The Montana Commissioner of Political Practices (COPP), Jonathan Motl, has determined “that there are sufficient facts to show that Stanford, Dartmouth and/or its researchers violated Montana campaign practice laws requiring registration, reporting and disclosure of independent expenditures” in October 2014, when they mailed pre-election postcards to 102,780 registered voters. The postcards were part of an effort to see if certain claims about candidates’ place on an ideological spectrum would affect voting patterns.


As part of the investigation, Motl engaged Carroll College political science professor Jeremy Johnson to determine whether the Stanford and Dartmouth researchers had violated IRB requirements. Johnson finds that they did, but also that the Dartmouth IRBs could have approved the studies without addressing the most serious ethical issues they raised. “The fundamental problem with the IRB process,” he writes, “is the narrow focus on protecting the individual subject. Concerns about human subjects in the aggregate often do not even occur to researchers, faculty, and staff involved in the IRB.”


[McCulloch v. Stanford and Dartmouth, Commissioner of Political Practices of the State of Montana, No. COPP 2014-CFP–046, Decision Findind Sufficient Facts to Demonstrate a Violation of Montana’s Campaign Practice Laws, 11 May 2015. h/t Chris Lawrence.]

Wednesday, May 6, 2015

OHRP Inaction Leaves IRBs Reliant on Gut Feelings

Theresa Defino’s Report on Research Compliance describes an April 14 webcast by Robert Klitzman about his new book, The Ethics Police.

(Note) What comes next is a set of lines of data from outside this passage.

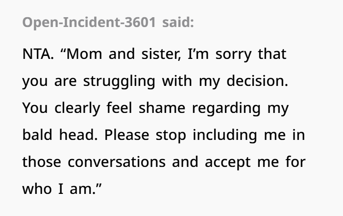The width and height of the screenshot is (343, 216).
Task: Click the word "shame" in the comment
Action: (x=162, y=108)
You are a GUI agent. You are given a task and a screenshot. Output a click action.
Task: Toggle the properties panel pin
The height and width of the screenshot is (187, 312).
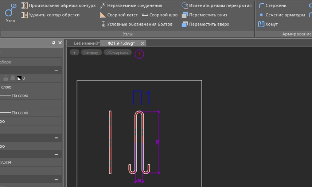pyautogui.click(x=54, y=43)
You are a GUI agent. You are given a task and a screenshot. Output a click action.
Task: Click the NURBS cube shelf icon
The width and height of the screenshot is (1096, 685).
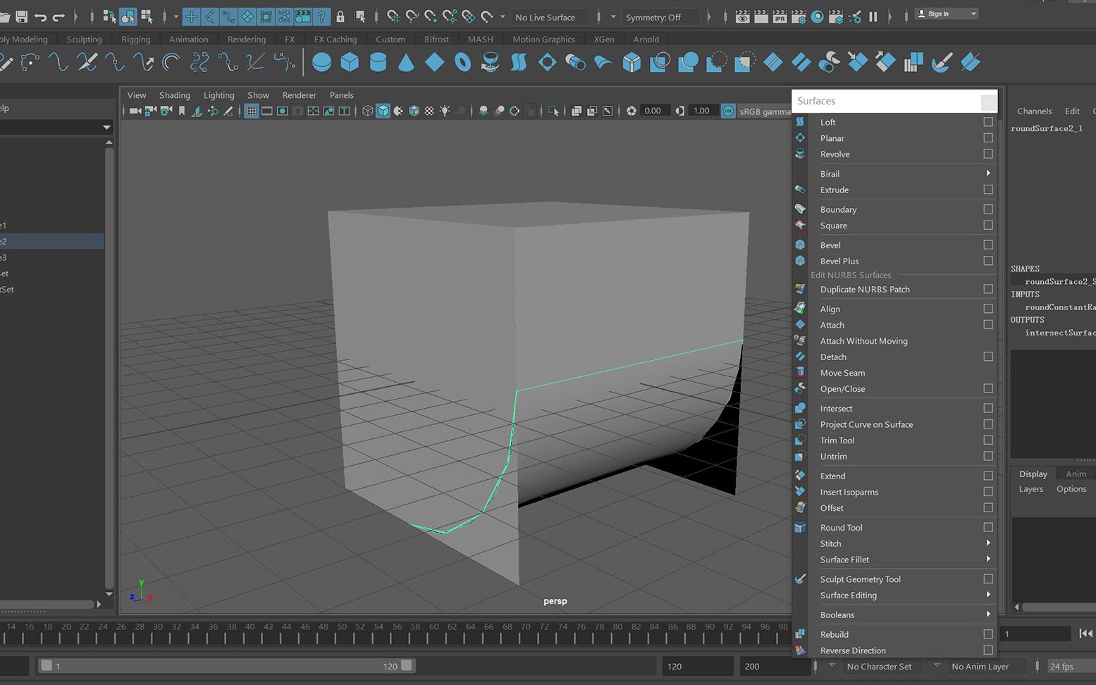350,63
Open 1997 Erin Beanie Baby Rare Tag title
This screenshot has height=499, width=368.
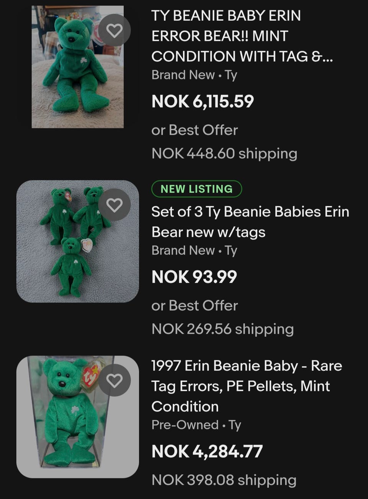pyautogui.click(x=246, y=386)
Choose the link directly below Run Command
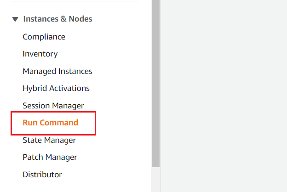This screenshot has width=287, height=192. pyautogui.click(x=49, y=140)
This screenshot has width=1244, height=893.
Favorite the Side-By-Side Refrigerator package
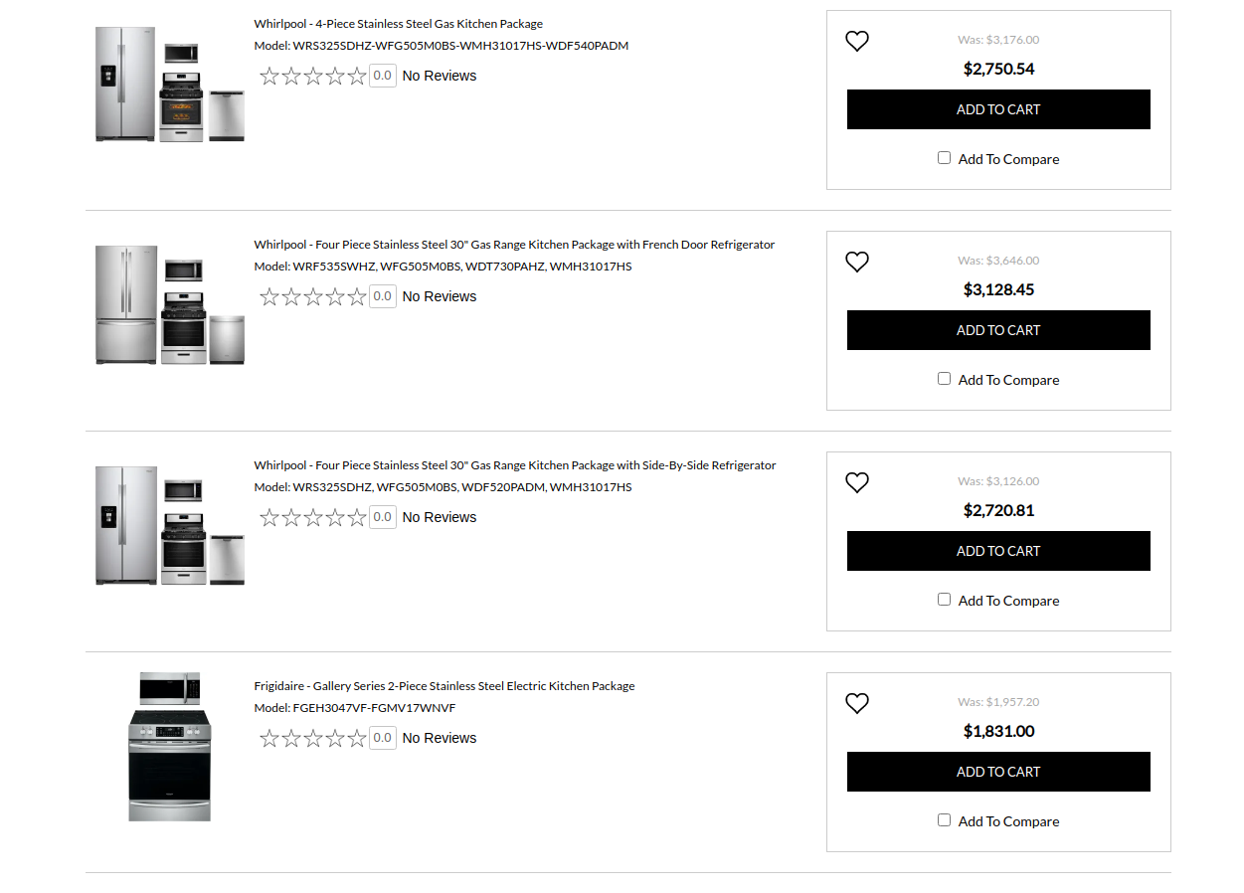coord(856,482)
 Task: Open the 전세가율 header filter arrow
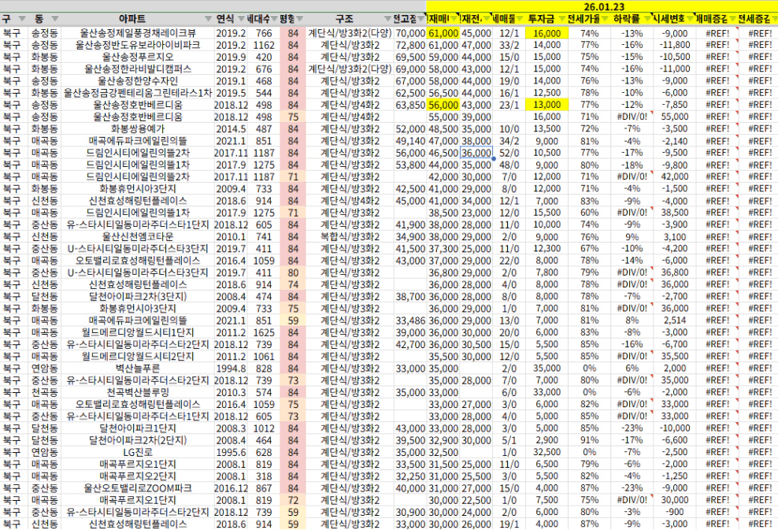(605, 19)
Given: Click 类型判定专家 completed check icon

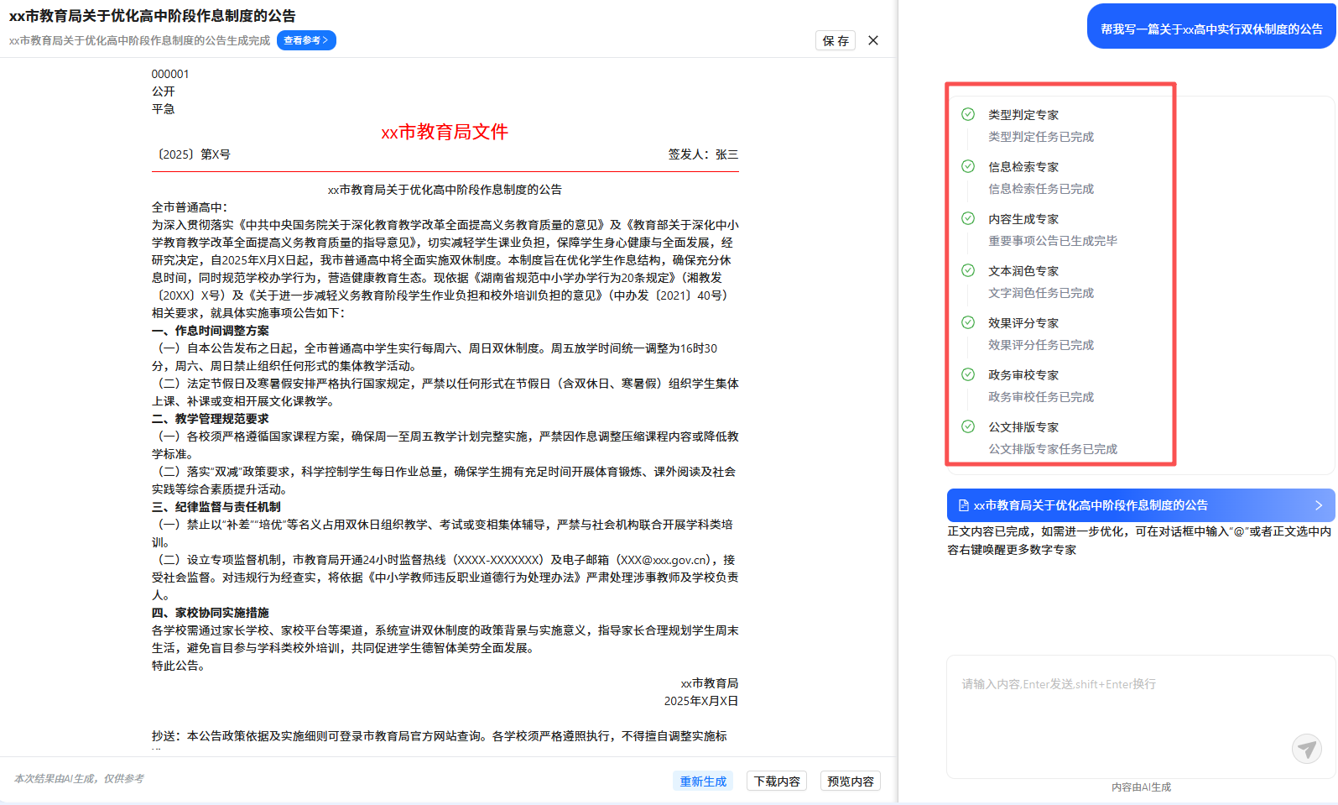Looking at the screenshot, I should tap(968, 114).
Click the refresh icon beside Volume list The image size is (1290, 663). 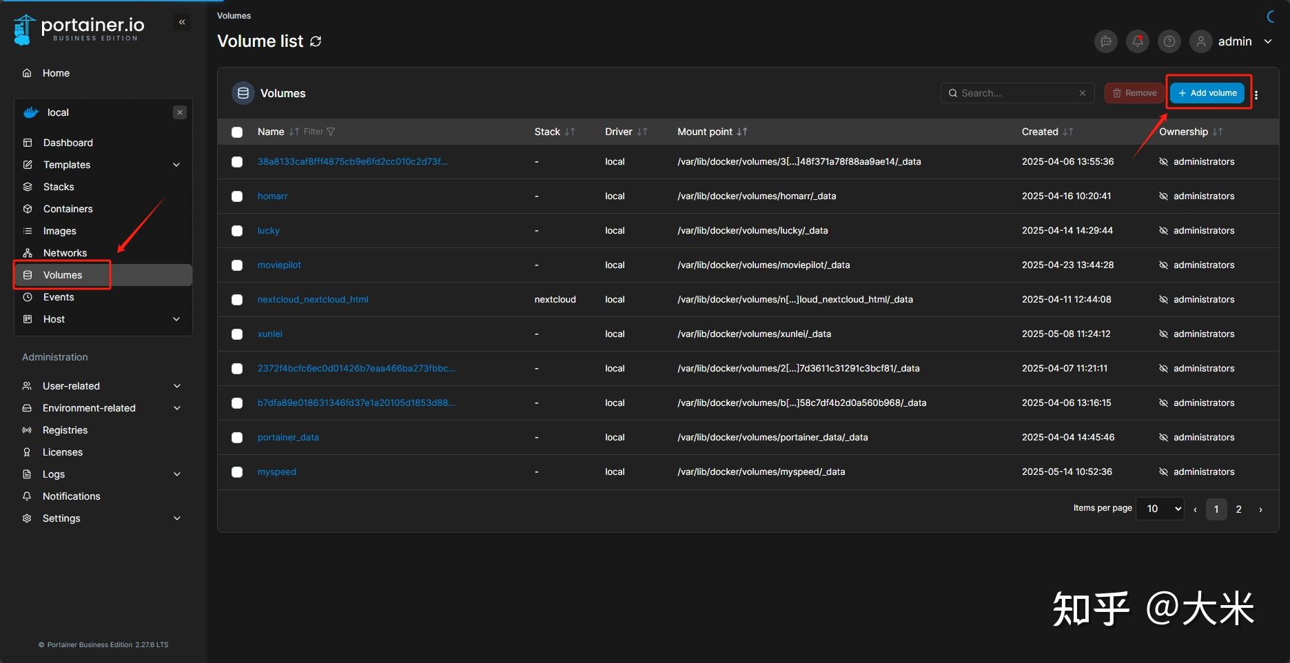[x=316, y=41]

[“Books, Bioethics Panel Say OHRP Inaction Weakens Protection System, Thwarts Trials,” Report on Research Compliance, May 2015.]


Most of the excerpts from Klitzman concern the way that OHRP silence hampers IRBs:


When they reach out to OHRP for support, IRB officials reported getting nowhere. In the chapter titled, “Federal Agencies vs. Local IRBs,” Klitzman wrote that one chair told him, “Many times when you call for advice, they essentially just read back the regulations.”


One recounted waiting two years to hear from OHRP on changes it had made. When federal officials respond, “they often refrain from doing so in writing, or say that the clarification does not apply more generally,” Klitzman was told.


Without assurance that they are acting correctly, IRBs act arbitrarily:


IRB chairs and members, according to Klitzman, “relied on gut feelings, intuition, the sniff test. People wanted to feel comfortable….They wanted peace of mind” about the studies they approved. Decisions were influenced by “pet peeves” and the “prudishness” of IRB members and chairs. Some IRBs are “user-friendly” or “pro-research,” he said.


In truth, such arbitrariness serves neither researchers nor research participants. Defino quotes Alice Dreger’s new book Galileo’s Middle Finger, which argues that “in practice, protections for people who become subjects of medical research may be their weakest in decades.”


The IRB system is premised on the notion that, at times, researchers and subjects have competing interests. Thanks to OHRP, they also have a common enemy.